Task directions: Give back every record exactly, with its pictures left out.
○ ○ ○ ○ ○
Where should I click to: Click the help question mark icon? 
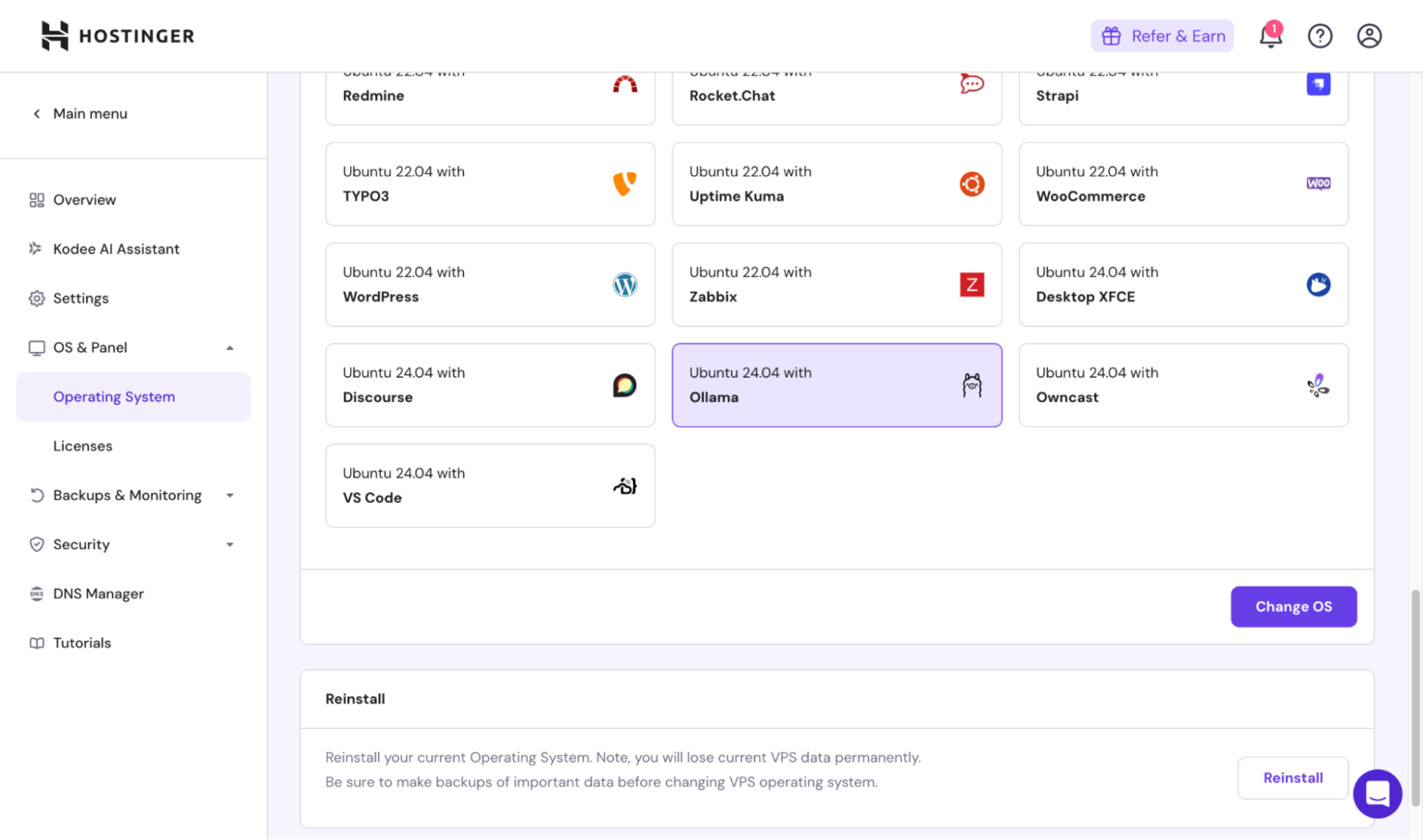tap(1319, 36)
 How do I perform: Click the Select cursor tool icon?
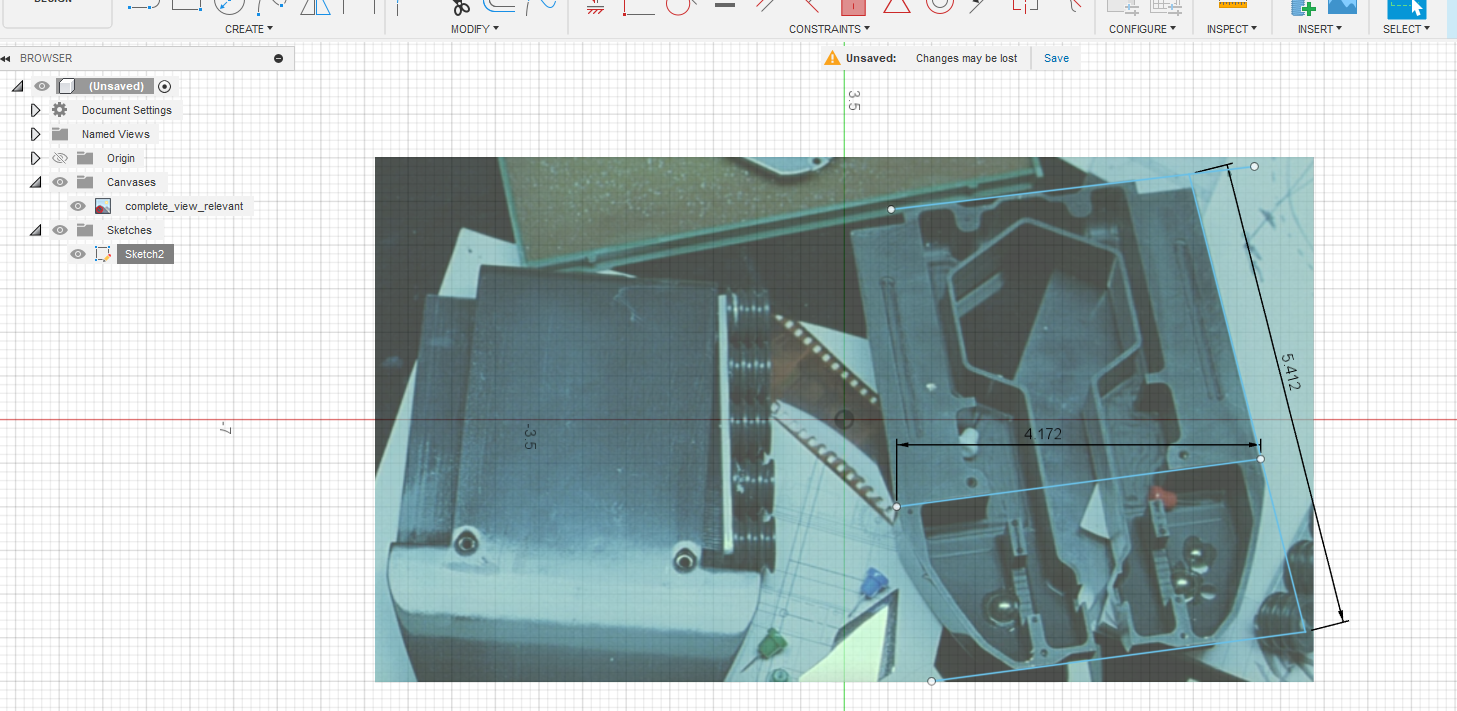click(x=1406, y=7)
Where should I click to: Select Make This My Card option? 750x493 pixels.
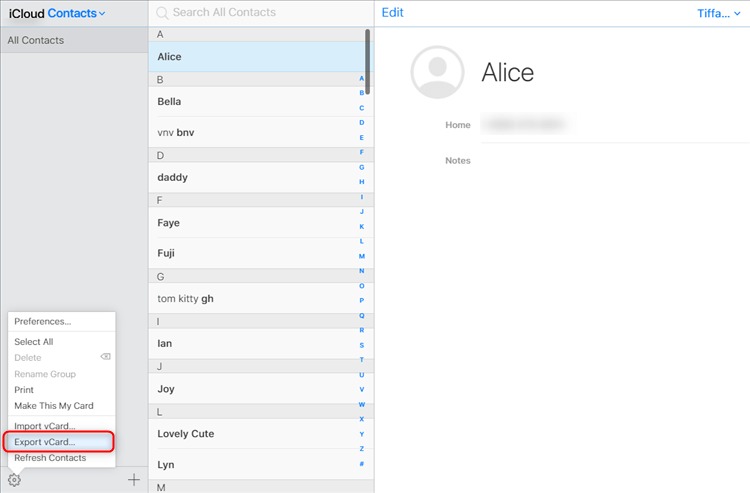tap(54, 406)
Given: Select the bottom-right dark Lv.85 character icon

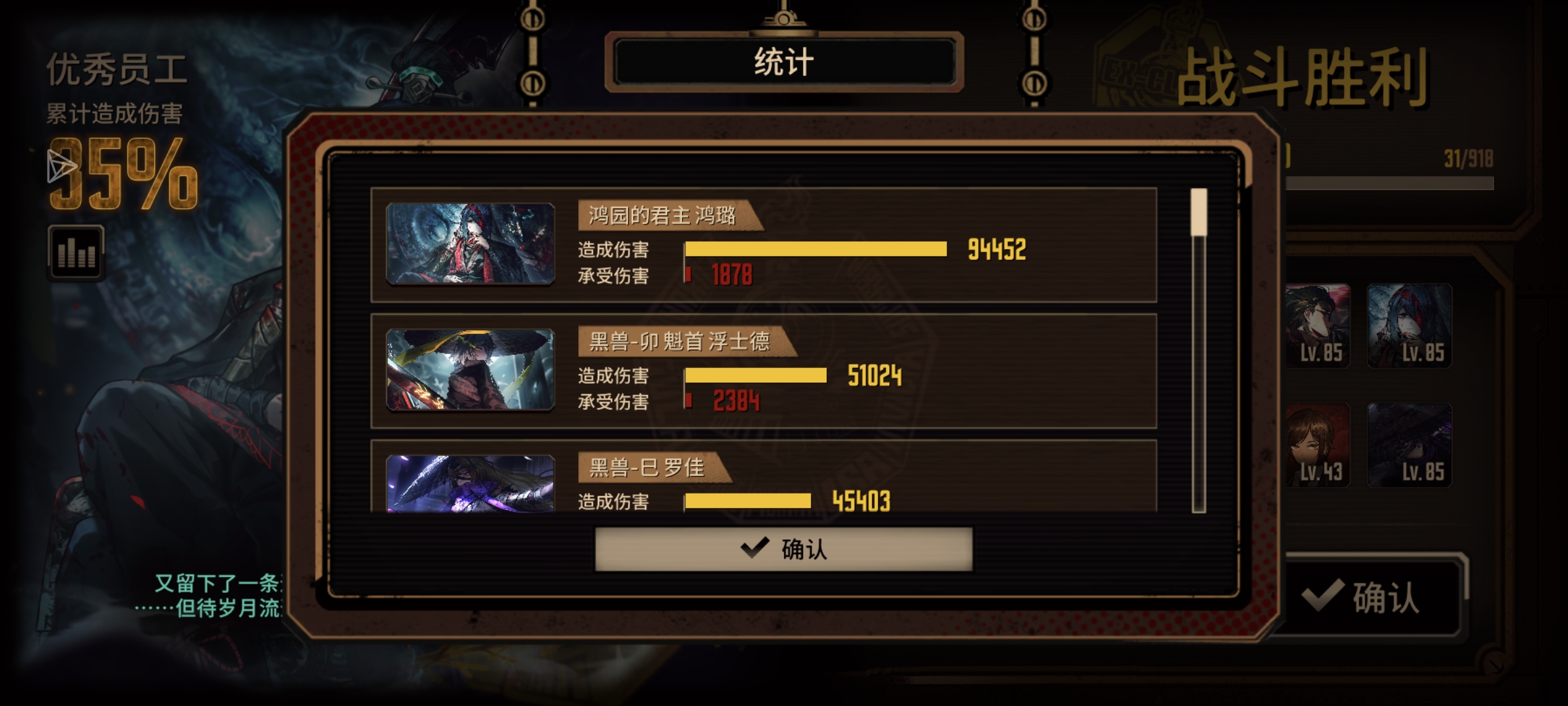Looking at the screenshot, I should [x=1409, y=445].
○ ○ ○ ○ ○
Finished exercise:
Where should I click to: Click the help question mark icon? 
tap(1319, 36)
 How do I perform: Click the Select cursor tool icon?
click(x=1406, y=7)
Where should I click to: Select Make This My Card option? 750x493 pixels.
tap(54, 406)
Given: Select the bottom-right dark Lv.85 character icon

Looking at the screenshot, I should [x=1409, y=445].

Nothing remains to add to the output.